# An 'einstein' tile? Mathematicians discover pattern that never repeats

This culminates a decades-long effort in search of "a one-in-a-million" shape.
Part of the aperiodic tile.

Computer scientists finally discovered a new tile they've dubbed "einstein" after decades of trying. It is one shape, with 13 sides, that can cover an entire plane without ever repeating a pattern.

The type of shape, known in the world of mathematics as an "aperiodic monotile", is a shape that has real-world applications in material science. Mathematicians are hailing this discovery as a breakthrough in the history of aperiodic tiles.

## Mathematicians finally discover the 'einstein' tile

Though the tile type is known as "einstein", it isn't named after the famous physicist. Instead, it comes from the German words ein stein, meaning "one stone", referring to the fact it is one tile. The researchers presented their findings in a paper in preprint server arXiv.

"In this paper we present the first true aperiodic monotile, a shape that forces aperiodicity through geometry alone, with no additional constrains applied via matching conditions," Craig Kaplan, a computer science professor from the University of Waterloo and one of the four authors of the paper, wrote in a statement. "We prove that this shape, a polykite that we call 'the hat,' must assemble into tilings based on a substitution system."

Kaplan added in a thread on Twitter that the first aperiodic sets were made up of over 20,000 tiles. "Subsequent research lowered that number, to sets of size 92, then six, and then two in the form of the famous Penrose tiles [back in 1974]."

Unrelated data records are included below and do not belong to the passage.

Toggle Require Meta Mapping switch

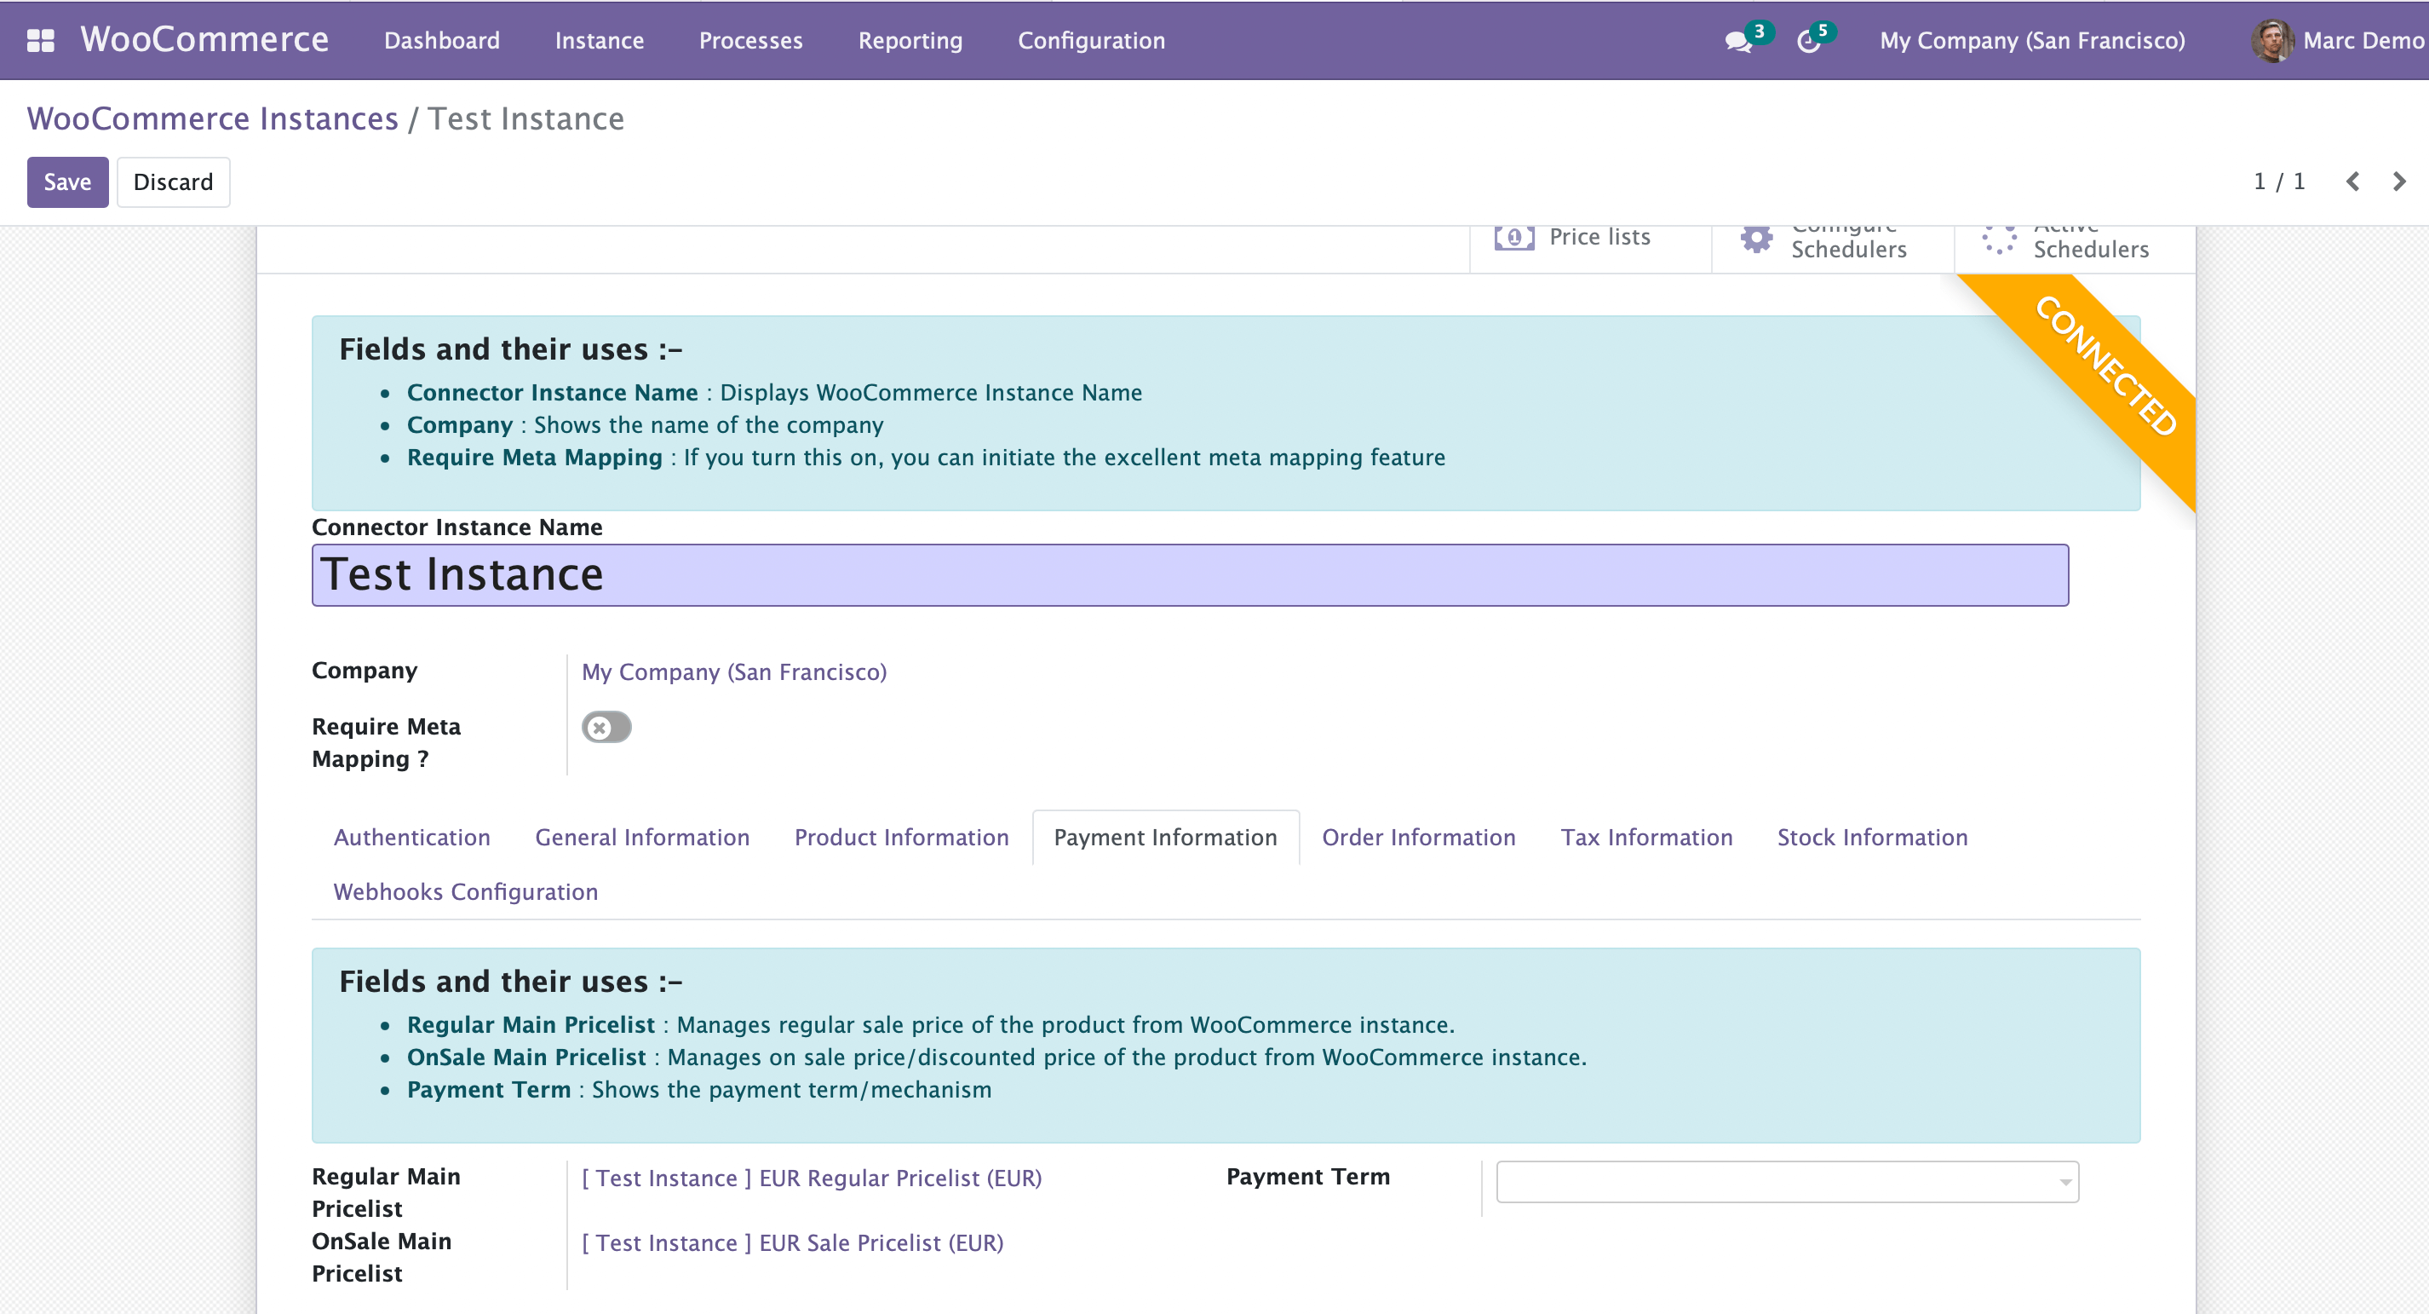pos(606,727)
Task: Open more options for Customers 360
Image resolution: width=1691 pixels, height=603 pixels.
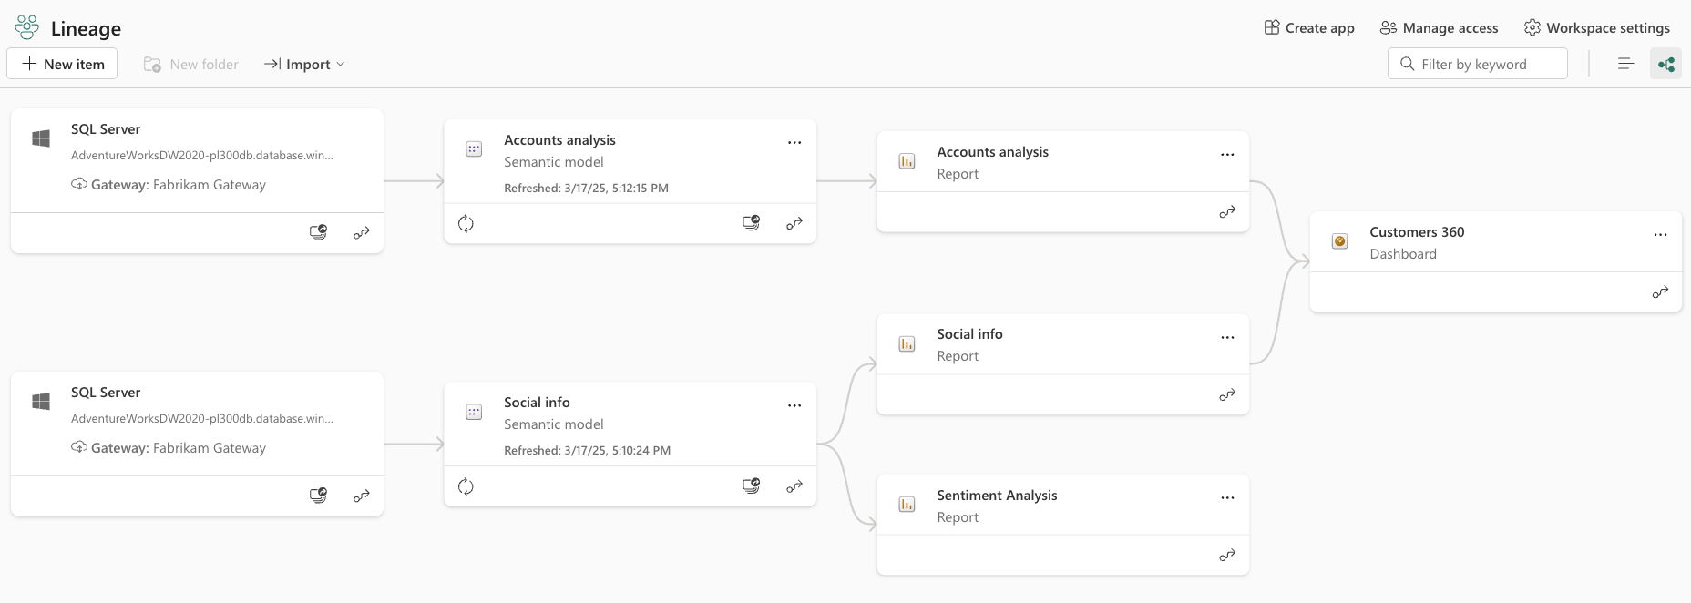Action: (x=1660, y=234)
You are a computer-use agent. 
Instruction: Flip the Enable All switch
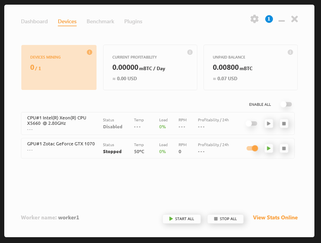coord(286,104)
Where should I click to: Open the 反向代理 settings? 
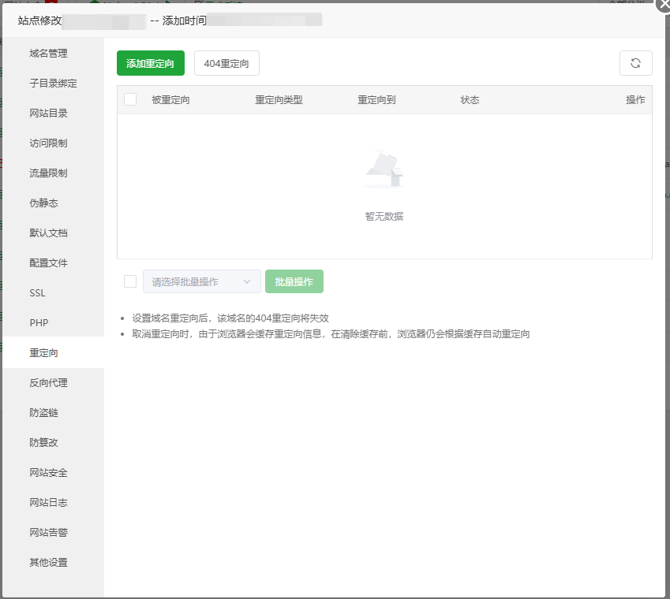(47, 382)
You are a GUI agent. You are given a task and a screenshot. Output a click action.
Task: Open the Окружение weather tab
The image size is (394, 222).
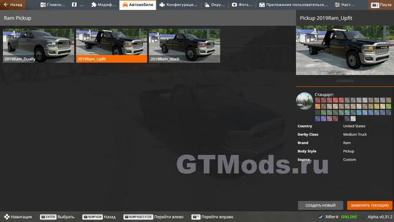click(207, 5)
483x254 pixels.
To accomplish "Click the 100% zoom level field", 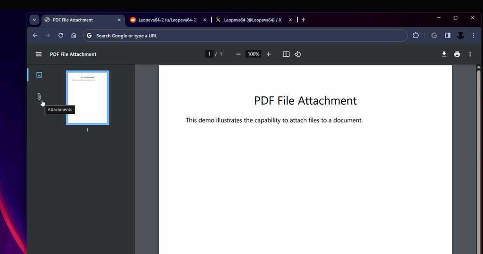I will click(x=253, y=54).
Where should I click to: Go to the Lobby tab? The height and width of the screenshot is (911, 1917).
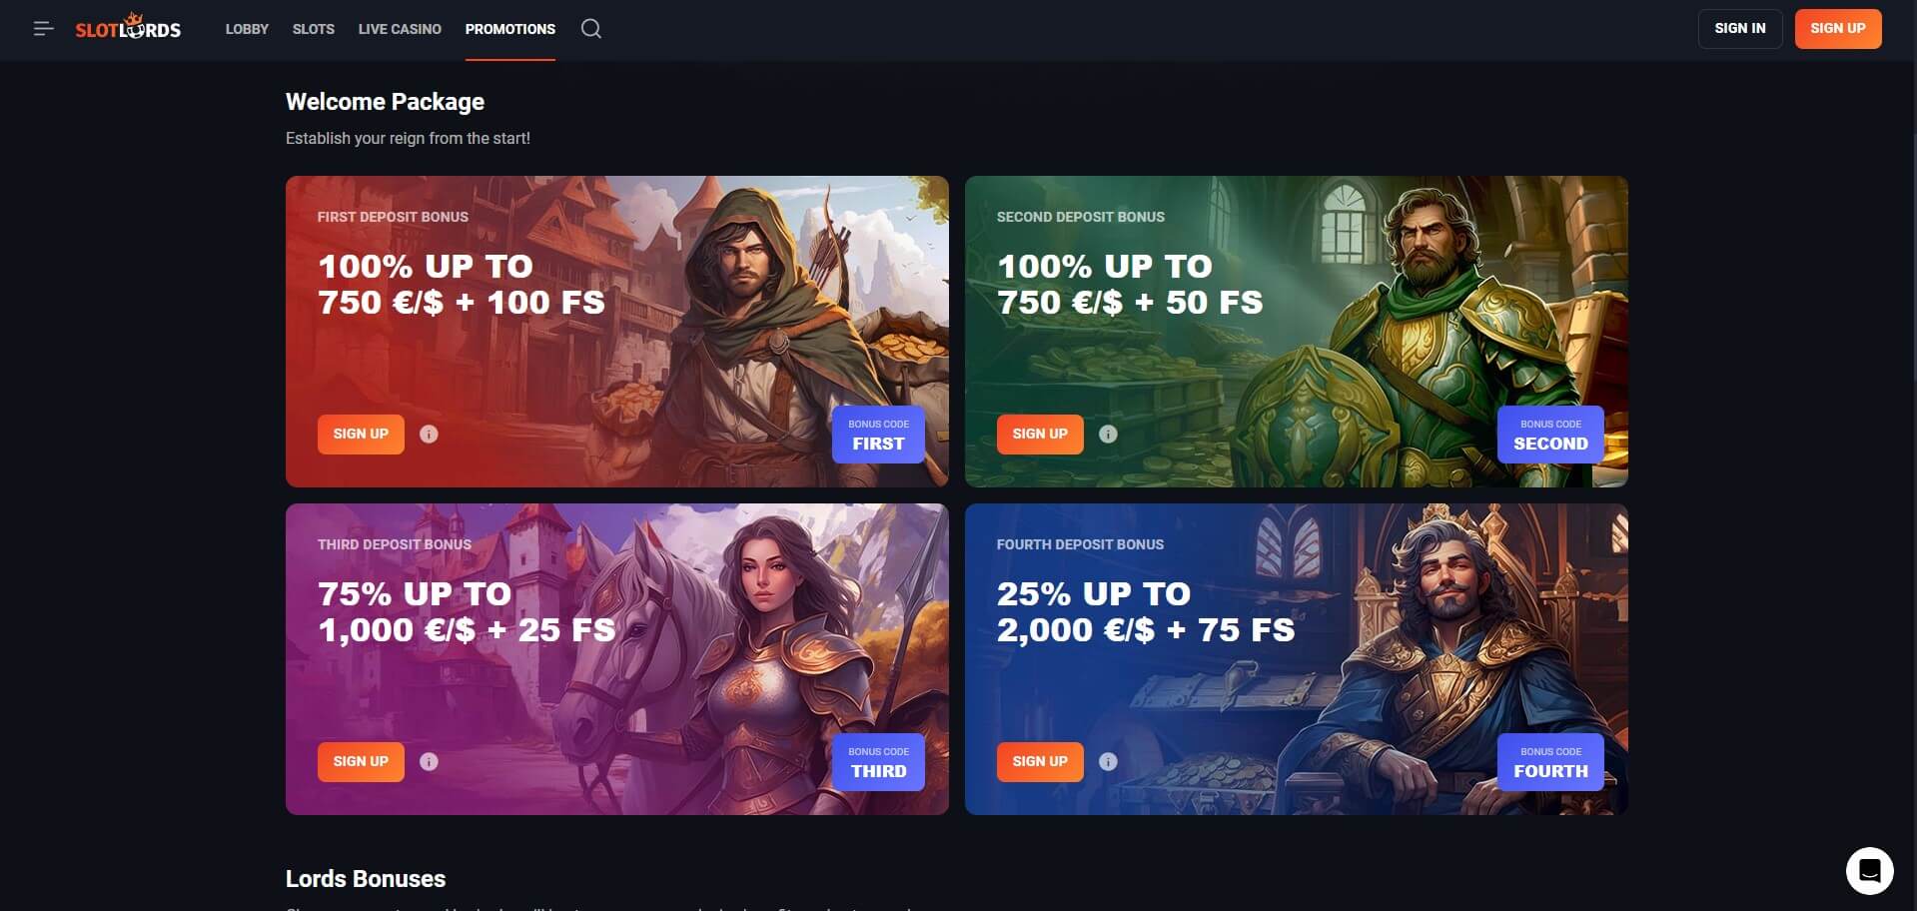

"Since then," Kaplan explained, "others have constructed sets of size two, but nobody could find an 'einstein,' a single shape that tiles the plane aperiodically. Could such a shape even exist?"

## A pattern that never repeats

Incredibly, the international team of computer scientists was able to discover the unique shape. In their new paper, they outlined how they proved the nature of the shape through computer modeling. Essentially, they showed that the einstein tile can cover a surface completely without ever exhibiting a repeat pattern.

"We finally got down to one!" Kaplan wrote.

In an interview with New Scientist, Chaim Goodman-Strauss, a member of the team and professor at the University of Arkansas, said "you're literally looking for like a one-in-a-million thing. You filter out the 999,999 of the boring ones, then you've got something that's weird, and then that's worth further exploration. And then by hand you start examining them and try to understand them and start to pull out the structure."